[Start of Attachment]
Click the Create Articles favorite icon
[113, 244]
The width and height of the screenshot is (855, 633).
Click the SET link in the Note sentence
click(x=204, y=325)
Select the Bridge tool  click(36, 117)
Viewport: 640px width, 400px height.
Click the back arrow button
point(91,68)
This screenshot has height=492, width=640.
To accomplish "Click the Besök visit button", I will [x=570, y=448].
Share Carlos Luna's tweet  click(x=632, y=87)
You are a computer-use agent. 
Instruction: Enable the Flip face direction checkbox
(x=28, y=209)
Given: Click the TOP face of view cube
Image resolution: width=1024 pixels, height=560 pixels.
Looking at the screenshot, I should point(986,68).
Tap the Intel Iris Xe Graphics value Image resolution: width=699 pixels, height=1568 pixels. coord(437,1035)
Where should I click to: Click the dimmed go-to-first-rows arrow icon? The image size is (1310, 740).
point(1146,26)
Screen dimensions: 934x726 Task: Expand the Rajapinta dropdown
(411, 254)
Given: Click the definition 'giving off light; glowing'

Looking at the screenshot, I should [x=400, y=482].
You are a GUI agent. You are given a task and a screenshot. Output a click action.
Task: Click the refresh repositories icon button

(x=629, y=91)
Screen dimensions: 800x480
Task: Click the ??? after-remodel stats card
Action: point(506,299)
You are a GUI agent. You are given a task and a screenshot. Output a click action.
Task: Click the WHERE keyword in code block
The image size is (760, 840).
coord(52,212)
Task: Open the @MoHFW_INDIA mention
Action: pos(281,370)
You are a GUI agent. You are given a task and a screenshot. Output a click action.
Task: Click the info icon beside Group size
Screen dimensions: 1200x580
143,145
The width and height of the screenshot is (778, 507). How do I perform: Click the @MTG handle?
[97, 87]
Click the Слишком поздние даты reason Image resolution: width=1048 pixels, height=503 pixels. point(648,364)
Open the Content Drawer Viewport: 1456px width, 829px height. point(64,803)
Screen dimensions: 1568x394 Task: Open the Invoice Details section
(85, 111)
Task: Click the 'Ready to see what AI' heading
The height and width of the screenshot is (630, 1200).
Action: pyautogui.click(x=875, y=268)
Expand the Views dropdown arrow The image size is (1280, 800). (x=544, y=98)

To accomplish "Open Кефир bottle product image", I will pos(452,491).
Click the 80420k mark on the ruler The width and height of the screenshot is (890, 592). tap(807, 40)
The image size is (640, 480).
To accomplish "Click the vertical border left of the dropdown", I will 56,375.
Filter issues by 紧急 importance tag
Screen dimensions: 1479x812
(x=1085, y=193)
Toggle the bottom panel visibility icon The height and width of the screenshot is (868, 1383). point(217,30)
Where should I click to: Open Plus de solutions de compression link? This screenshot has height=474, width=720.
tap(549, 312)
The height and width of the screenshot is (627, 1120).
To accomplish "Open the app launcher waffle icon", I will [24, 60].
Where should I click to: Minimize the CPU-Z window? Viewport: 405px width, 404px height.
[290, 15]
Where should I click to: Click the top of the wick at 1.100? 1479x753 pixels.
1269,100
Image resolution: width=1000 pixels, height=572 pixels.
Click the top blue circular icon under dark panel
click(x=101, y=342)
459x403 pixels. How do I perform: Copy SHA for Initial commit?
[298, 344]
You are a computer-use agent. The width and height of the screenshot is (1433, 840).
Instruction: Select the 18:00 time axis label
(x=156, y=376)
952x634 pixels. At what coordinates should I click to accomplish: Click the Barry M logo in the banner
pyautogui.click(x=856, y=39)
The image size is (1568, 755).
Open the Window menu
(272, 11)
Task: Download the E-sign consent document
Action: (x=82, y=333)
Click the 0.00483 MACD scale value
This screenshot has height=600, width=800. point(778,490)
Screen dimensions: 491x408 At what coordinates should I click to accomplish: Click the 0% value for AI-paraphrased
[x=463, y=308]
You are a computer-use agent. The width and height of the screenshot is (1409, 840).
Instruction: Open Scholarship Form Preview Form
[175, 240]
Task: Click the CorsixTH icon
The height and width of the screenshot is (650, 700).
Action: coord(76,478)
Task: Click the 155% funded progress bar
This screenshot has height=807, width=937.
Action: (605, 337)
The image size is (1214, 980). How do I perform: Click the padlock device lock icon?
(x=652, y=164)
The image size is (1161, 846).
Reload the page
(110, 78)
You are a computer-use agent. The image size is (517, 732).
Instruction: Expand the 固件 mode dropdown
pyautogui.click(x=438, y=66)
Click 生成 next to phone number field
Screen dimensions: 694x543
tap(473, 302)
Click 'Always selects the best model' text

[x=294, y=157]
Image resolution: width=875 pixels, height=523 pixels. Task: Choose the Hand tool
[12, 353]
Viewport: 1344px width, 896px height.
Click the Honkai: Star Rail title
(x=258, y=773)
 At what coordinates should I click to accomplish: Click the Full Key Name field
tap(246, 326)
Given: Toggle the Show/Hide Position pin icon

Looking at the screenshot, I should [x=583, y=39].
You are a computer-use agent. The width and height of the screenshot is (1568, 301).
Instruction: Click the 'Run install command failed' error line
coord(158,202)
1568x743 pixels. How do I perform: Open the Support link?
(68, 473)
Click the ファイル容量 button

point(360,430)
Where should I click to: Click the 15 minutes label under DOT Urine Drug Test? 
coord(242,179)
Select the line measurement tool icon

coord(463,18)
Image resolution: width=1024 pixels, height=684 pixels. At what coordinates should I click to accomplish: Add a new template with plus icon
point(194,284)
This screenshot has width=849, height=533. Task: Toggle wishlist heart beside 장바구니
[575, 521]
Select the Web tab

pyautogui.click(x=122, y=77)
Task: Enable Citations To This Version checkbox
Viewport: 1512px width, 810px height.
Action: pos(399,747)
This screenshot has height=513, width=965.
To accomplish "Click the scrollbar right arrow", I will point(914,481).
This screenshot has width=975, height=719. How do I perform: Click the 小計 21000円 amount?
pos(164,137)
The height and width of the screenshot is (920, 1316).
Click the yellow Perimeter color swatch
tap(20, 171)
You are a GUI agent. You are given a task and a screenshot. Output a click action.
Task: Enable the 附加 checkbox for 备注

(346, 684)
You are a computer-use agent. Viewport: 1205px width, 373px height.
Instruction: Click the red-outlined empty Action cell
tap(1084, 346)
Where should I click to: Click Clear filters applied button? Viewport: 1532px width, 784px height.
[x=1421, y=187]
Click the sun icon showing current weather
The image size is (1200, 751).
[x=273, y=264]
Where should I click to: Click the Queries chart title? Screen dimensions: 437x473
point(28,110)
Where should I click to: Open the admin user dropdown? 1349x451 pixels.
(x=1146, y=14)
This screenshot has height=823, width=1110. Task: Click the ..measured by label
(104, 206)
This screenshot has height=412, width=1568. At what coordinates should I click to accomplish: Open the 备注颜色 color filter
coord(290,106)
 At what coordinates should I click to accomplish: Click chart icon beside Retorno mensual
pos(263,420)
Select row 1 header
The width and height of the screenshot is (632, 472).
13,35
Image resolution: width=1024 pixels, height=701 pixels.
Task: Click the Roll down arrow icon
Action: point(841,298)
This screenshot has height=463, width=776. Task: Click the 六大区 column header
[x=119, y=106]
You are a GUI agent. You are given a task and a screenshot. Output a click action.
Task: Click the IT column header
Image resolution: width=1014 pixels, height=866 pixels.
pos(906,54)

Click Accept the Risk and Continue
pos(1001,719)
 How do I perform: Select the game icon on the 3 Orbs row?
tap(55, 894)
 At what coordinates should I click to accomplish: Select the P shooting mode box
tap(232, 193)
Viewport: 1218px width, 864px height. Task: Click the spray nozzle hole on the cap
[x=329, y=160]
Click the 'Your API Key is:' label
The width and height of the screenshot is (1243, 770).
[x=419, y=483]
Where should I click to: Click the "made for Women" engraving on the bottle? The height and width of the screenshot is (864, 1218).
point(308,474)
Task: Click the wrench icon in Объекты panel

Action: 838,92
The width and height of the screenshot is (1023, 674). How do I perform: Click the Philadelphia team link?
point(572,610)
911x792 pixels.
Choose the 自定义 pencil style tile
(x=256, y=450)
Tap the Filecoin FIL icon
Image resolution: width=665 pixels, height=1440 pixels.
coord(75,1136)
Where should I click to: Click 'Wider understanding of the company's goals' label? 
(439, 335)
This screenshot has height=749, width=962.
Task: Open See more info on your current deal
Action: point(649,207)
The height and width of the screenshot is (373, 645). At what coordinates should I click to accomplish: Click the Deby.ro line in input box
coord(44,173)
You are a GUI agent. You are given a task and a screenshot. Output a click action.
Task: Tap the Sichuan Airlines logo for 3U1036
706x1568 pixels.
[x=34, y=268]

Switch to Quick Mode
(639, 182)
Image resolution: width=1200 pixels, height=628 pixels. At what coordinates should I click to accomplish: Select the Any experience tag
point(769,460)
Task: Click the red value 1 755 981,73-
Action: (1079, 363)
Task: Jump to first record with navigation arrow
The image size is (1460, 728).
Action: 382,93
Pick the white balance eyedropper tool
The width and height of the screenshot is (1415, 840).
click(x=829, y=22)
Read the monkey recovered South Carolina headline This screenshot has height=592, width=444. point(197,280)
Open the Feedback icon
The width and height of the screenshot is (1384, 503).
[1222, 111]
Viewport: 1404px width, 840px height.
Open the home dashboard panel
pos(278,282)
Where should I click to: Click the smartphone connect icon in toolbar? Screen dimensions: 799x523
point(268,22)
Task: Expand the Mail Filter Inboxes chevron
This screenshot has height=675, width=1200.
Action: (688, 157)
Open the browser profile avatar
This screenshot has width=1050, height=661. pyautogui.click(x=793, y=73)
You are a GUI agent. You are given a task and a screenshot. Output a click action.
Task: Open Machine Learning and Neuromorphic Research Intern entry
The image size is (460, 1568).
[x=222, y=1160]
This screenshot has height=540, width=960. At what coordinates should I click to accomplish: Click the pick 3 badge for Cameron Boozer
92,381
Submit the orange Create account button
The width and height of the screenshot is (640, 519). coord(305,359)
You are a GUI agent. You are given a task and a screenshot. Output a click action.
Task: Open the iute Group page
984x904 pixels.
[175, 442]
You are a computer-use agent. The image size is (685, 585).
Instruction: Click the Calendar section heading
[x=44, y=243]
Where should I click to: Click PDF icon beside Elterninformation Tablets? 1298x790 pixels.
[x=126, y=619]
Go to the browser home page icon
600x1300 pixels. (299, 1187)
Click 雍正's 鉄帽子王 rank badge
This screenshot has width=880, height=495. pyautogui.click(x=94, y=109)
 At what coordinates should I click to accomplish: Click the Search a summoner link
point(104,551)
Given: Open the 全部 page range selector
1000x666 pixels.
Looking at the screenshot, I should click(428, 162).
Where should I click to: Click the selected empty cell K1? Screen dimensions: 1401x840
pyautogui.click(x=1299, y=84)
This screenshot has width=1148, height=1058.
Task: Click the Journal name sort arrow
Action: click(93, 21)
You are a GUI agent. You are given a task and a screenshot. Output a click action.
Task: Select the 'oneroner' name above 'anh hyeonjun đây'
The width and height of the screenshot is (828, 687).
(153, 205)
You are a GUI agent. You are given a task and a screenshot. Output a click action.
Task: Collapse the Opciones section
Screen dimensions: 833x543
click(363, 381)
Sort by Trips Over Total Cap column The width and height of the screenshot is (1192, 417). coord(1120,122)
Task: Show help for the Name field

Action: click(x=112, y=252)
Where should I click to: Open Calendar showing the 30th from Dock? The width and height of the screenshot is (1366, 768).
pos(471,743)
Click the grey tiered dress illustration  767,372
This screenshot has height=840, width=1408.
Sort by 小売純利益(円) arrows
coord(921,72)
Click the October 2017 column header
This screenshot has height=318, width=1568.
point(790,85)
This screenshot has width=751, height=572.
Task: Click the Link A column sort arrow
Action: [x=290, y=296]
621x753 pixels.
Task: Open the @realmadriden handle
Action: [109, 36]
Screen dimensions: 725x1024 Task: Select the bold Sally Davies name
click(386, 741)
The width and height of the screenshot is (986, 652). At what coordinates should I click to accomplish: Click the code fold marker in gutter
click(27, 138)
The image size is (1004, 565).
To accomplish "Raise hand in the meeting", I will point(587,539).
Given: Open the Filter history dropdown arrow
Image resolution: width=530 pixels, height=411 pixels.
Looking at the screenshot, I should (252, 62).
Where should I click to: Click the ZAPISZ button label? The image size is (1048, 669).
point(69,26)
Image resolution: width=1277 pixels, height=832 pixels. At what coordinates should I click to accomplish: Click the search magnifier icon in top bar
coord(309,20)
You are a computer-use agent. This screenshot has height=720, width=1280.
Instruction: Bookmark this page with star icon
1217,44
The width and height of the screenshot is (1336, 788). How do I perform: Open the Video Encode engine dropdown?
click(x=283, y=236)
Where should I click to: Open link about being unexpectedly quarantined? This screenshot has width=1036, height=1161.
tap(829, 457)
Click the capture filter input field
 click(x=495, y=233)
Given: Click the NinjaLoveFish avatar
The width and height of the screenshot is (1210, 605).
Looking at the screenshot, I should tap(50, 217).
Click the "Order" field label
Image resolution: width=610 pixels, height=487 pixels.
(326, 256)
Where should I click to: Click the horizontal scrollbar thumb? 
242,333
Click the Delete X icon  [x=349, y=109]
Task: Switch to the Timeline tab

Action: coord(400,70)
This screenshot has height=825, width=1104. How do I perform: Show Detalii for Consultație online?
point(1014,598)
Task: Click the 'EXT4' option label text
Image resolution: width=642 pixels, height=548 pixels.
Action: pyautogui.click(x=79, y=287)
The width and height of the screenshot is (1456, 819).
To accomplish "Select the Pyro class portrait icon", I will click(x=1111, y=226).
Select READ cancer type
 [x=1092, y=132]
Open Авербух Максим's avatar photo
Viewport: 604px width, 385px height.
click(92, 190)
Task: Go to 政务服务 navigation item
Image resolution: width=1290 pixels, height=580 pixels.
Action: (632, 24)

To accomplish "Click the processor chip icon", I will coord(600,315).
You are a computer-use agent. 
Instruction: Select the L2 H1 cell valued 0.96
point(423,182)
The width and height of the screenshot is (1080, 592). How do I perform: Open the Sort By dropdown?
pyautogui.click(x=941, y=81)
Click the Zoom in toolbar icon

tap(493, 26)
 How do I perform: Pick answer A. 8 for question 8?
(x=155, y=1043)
[End of Attachment]
• **How to complete this task**:
Stop at the line containing "Share Carlos Luna's". Please print exactly every line before it from the start of the records, plus that line itself, and nothing else.

• **Result of this exercise**:
Click the Create Articles favorite icon
[113, 244]
The width and height of the screenshot is (855, 633).
Click the SET link in the Note sentence
click(x=204, y=325)
Select the Bridge tool  click(36, 117)
Viewport: 640px width, 400px height.
Click the back arrow button
point(91,68)
This screenshot has height=492, width=640.
To accomplish "Click the Besök visit button", I will [x=570, y=448].
Share Carlos Luna's tweet  click(x=632, y=87)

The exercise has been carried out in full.